Впервые увидев Лидию, сидящую за студенческим столом, я решил, что она, должно быть, гимнастка или акробатка, потому что фотографии таких вот голубоглазых блондинок, завоевывающих на Олимпийских играх золотые медали для Советского Союза, часто мелькали на глянцевых журнальных обложках. Впрочем, плечи ее были узки, как у ребенка, а кожа казалась почти прозрачной. Когда же миссис Кеттерер встала из-за стола, стало окончательно ясно: не гимнастка и не акробатка. От пшеничных волос до талии — может быть; от талии до ступней — пастух или привычный к качкам матрос. Ничего специфически женского. Пытаясь поддержать собственные принципы, я отгонял мысли о верхней части ее тела («организма» — сказали бы тетки) и внушал себе, что внимание привлекает именно мужеподобная переваливающаяся походка Лидии.
Я переспал с ней ровно через месяц, переступив через свои убеждения и ее желание. Сюжетная канва события выглядела так, будто за дело взялась миссис Слейтер: беседа наедине в кабинете профессора — о литературе; продолжение разговора по дороге в район Гайд-парка; приглашение выпить пива в баре, расположенном как раз посередине между нашими домами, — всего по одной кружке; почти вынужденное ответное приглашение на чашечку кофе. О, спасибо, буду очень рад. «Не пойму, зачем вам это надо», — сказала Лидия, отправляясь в ванную комнату, чтобы надеть предохранительный колпачок. «Зачем вам это надо, не пойму», — сказала Лидия, выйдя оттуда в трусиках, которые я, уже раздетый, беспрепятственно стащил с нее. «Кругом столько красоток, почему именно я?» — спросила Лидия.
Я не стал утруждать себя ответом. Чего больше в ее словах — самоуничижения или здравого смысла? Я улыбнулся.
Она сказала: «Вы только посмотрите на меня».

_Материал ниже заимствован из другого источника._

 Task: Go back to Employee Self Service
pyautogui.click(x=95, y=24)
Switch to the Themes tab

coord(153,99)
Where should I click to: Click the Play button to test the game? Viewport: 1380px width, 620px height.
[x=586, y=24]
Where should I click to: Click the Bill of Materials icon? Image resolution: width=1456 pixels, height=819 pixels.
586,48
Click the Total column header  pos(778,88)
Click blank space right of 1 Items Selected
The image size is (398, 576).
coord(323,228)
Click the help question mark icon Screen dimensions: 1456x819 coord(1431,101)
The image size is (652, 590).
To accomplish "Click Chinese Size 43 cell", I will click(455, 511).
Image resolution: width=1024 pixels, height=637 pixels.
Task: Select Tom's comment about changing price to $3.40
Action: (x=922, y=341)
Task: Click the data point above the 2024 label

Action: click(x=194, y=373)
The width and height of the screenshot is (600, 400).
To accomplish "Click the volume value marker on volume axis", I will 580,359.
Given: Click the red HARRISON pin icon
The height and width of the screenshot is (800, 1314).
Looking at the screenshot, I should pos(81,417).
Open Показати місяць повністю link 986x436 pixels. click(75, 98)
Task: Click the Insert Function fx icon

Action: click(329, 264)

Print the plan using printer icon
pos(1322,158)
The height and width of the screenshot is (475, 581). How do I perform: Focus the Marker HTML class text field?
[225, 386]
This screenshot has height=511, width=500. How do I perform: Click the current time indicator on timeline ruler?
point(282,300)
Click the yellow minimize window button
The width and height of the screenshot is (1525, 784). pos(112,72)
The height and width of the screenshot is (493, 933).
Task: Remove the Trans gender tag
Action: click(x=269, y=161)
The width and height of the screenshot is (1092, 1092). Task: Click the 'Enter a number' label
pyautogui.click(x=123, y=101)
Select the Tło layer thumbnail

Я сказал: «Как раз этим и занимаюсь».
«Ну и как? Я же на пять лет вас старше. У меня обвислая грудь, да она никогда и не была красивой. Я вся в морщинах. У меня толстая попа. У меня больные ноги. Я почти калека. Хочу, чтобы вы были в курсе, профессор: я не знаю, что такое оргазм». (Ее организм не знает, что такое оргазм.) Тут-то и началась наша любовь. Она отдалась мне, как отцу, как Кеттереру, как любому другому мужчине в своей жизни, — с печалью и недоумением.
Потом была та самая чашечка кофе. Зябко кутаясь в халат, Лидия вздохнула: «Никогда не пойму, зачем тебе это понадобилось. Почему, например, не с миссис Слейтер, которая просто измечталась о тебе? С чего это такой, как ты, захотел такую, как я?»
Конечно же, я не «хотел» ее ни тогда, ни вообще никогда. Мы прожили вместе почти шесть лет. Восемнадцать месяцев были любовниками и еще четыре года, до самоубийства, — супругами. И все это время я ее не хотел. В тот первый вечер она очень точно описала свое тело. Я не испытывал влечения к Лидии в тот первый вечер; я не испытывал никакого влечения к Лидии на следующее утро, когда снова переспал с нею; я не испытывал абсолютно никакого влечения к Лидии еще много сотен раз. Что касается миссис Слейтер, то я желал ее неоднократно и раз десять дело кончалось разнузданными постельными сценами, но, увы, воображаемыми.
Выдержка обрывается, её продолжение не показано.